Bien effectivement, c’est une mesure à encourager grandement. D’ailleurs, je l’attendais au lendemain de son élection en 2012 ; j’avoue en avoir été déçu… Personne ne peut admettre les dépenses énormes liées au fonctionnement du gouvernement. Surtout quand il s’agit de certaines catégories de dépense telles que le téléphone et les voyages, pour lesquelles il existe aujourd’hui des alternatives moins coûteuses ou parfois même sans coût financier réel. Il est important d’admettre, d’abord, qu’on est au Sénégal, dans une situation économique difficile.
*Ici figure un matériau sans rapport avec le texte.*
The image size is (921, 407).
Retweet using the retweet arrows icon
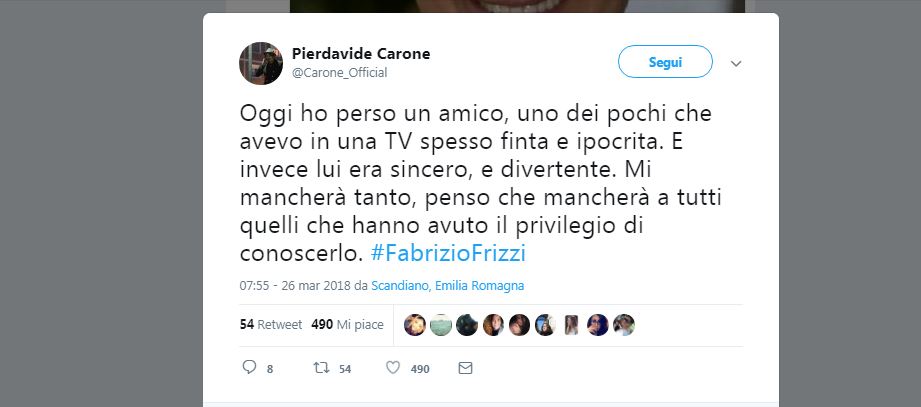tap(321, 368)
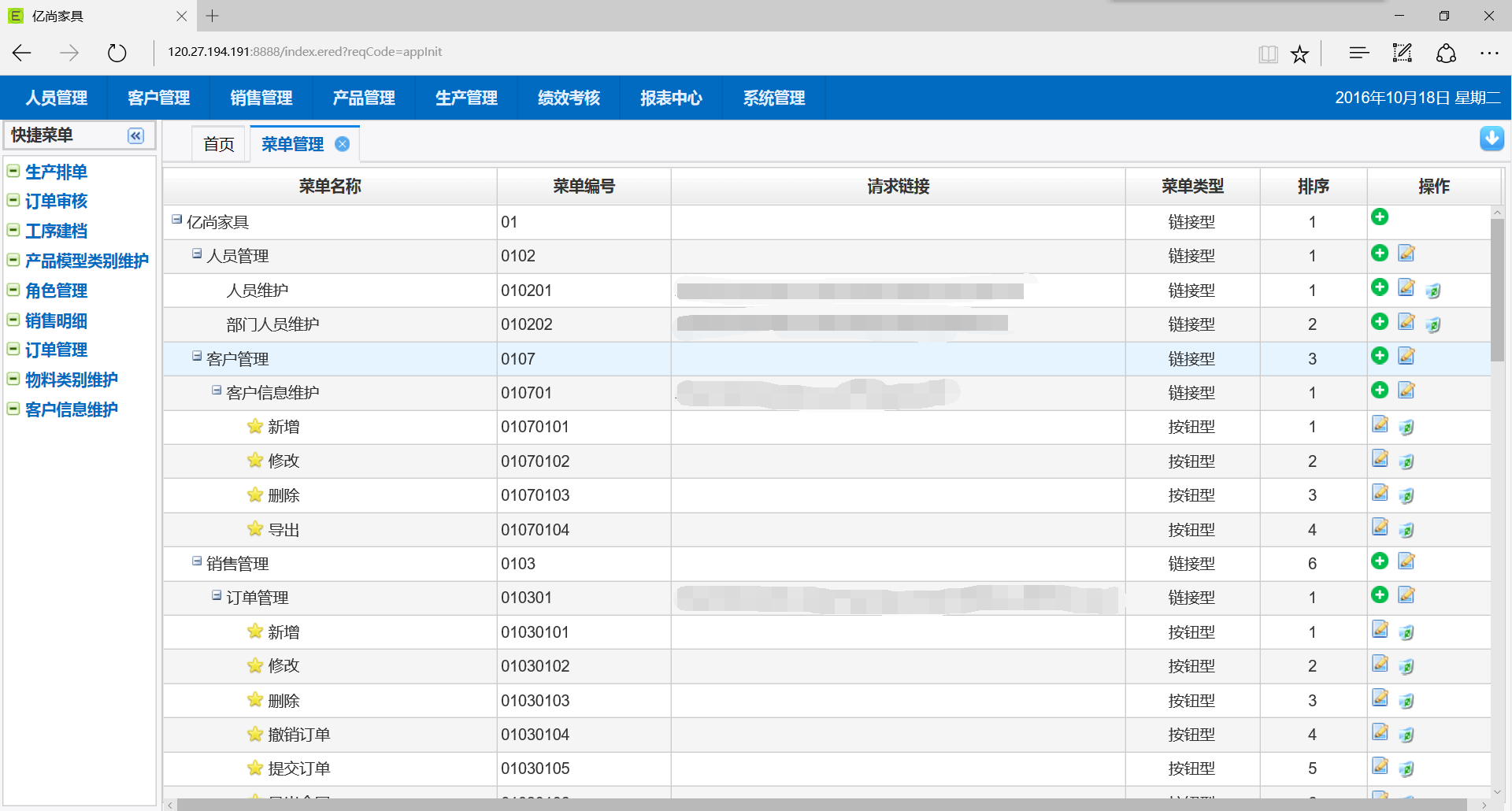Click the green add icon for 亿尚家具 row
The image size is (1512, 811).
pos(1379,217)
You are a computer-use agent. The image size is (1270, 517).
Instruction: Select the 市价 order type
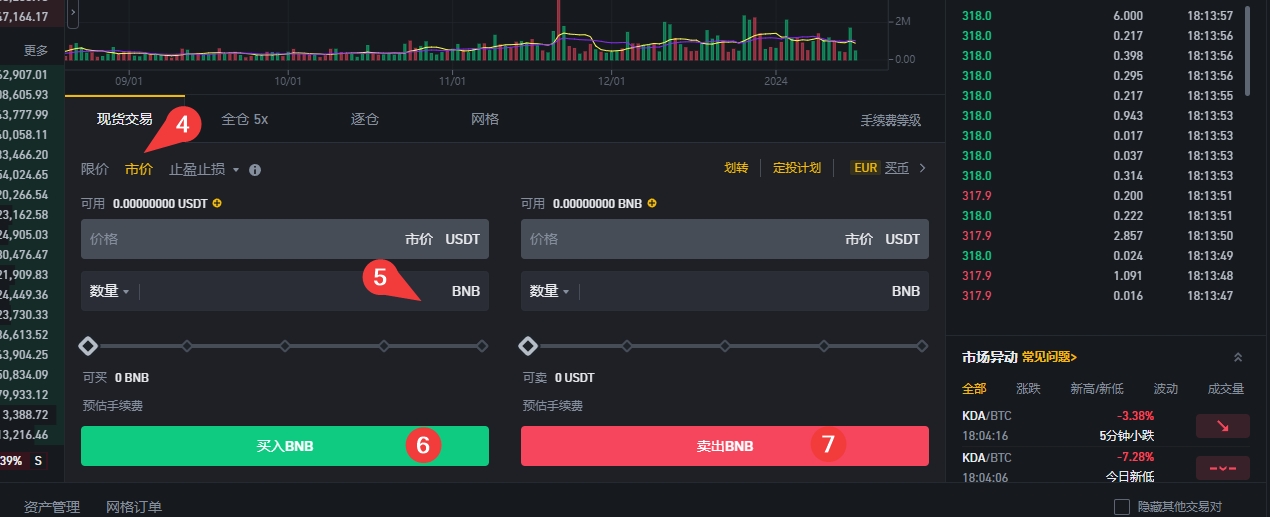139,169
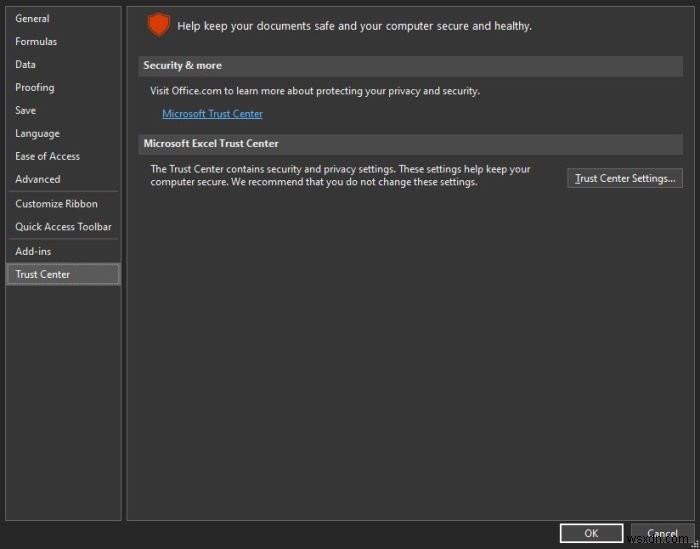Select the Formulas category
Viewport: 700px width, 549px height.
(36, 41)
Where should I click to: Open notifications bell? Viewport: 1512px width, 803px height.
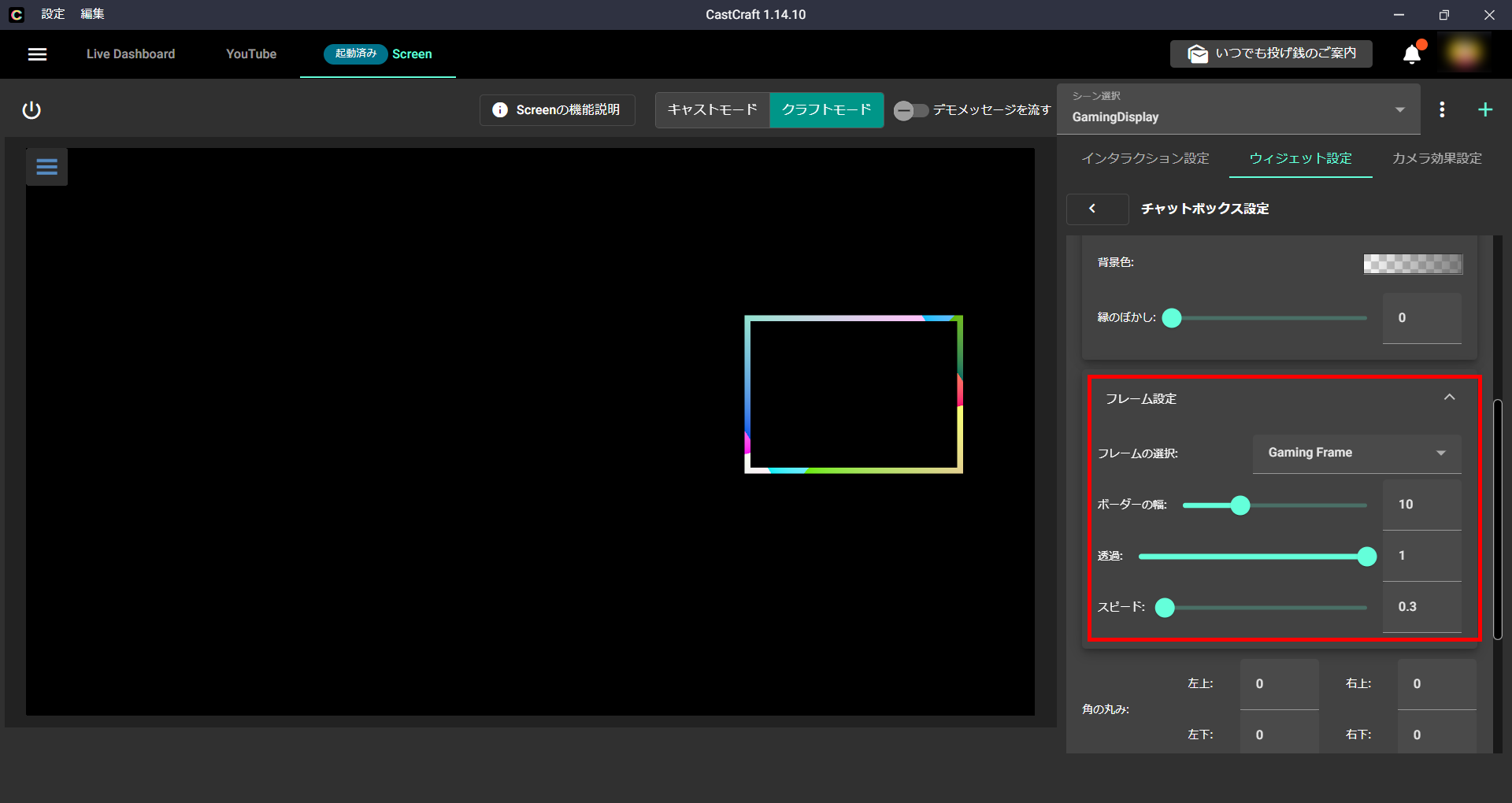(1411, 54)
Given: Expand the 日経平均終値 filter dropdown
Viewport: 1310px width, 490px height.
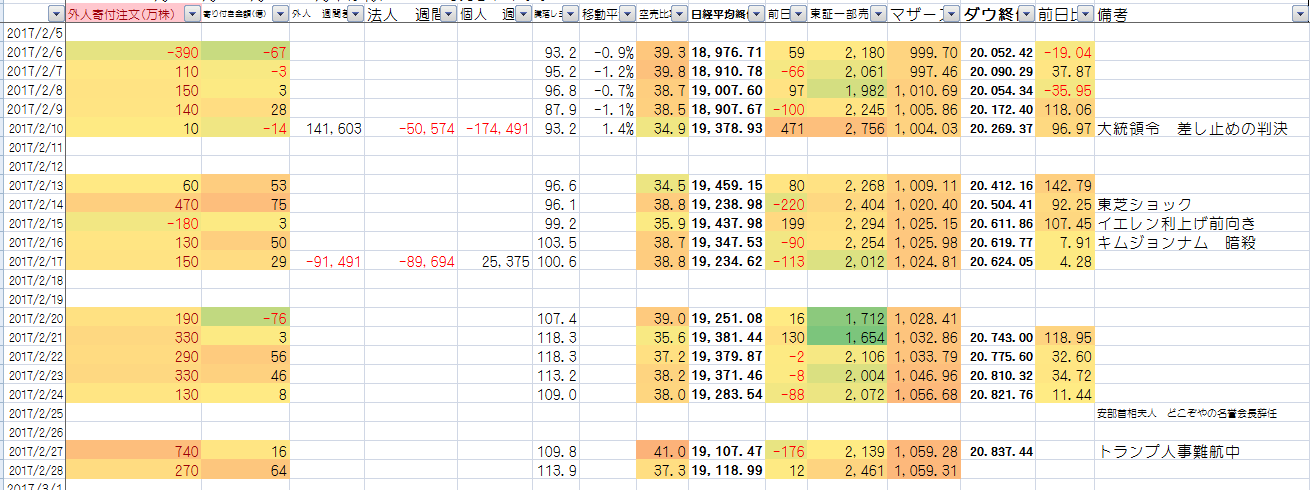Looking at the screenshot, I should [756, 15].
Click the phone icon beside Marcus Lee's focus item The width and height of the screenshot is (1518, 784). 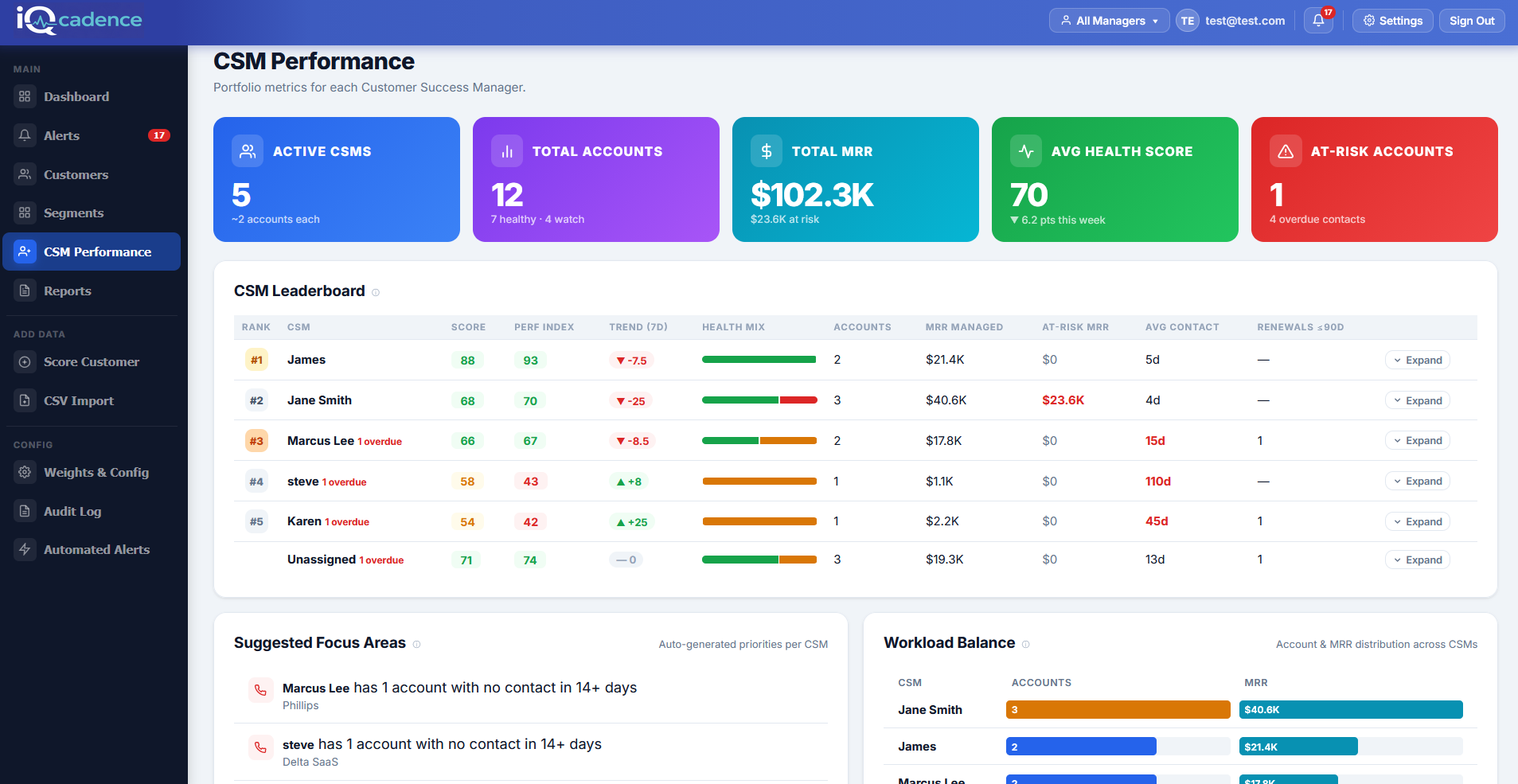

C’est le premier pas pour faciliter sa prise en charge, à travers des mesures rigoureusement adressées. Ensuite, suivra une sensibilisation des acteurs, en premier lieu les fonctionnaires. La mission de la Fonction publique n’est pas assimilable à l’enrichissement. Un fonctionnaire de la République ne doit pas être riche, du fait sa situation de fonctionnaire, je parle bien ‘’du fait de sa situation de fonctionnaire uniquement’’. Dans une économie en bonne santé, c’est la force d’un secteur privé qui doit être le signal de facteur de création de richesses. Enfin, il faudra entrainer les populations aux changements nécessaires et induits par chaque mesure forte, de façon non arrogante, mais ferme.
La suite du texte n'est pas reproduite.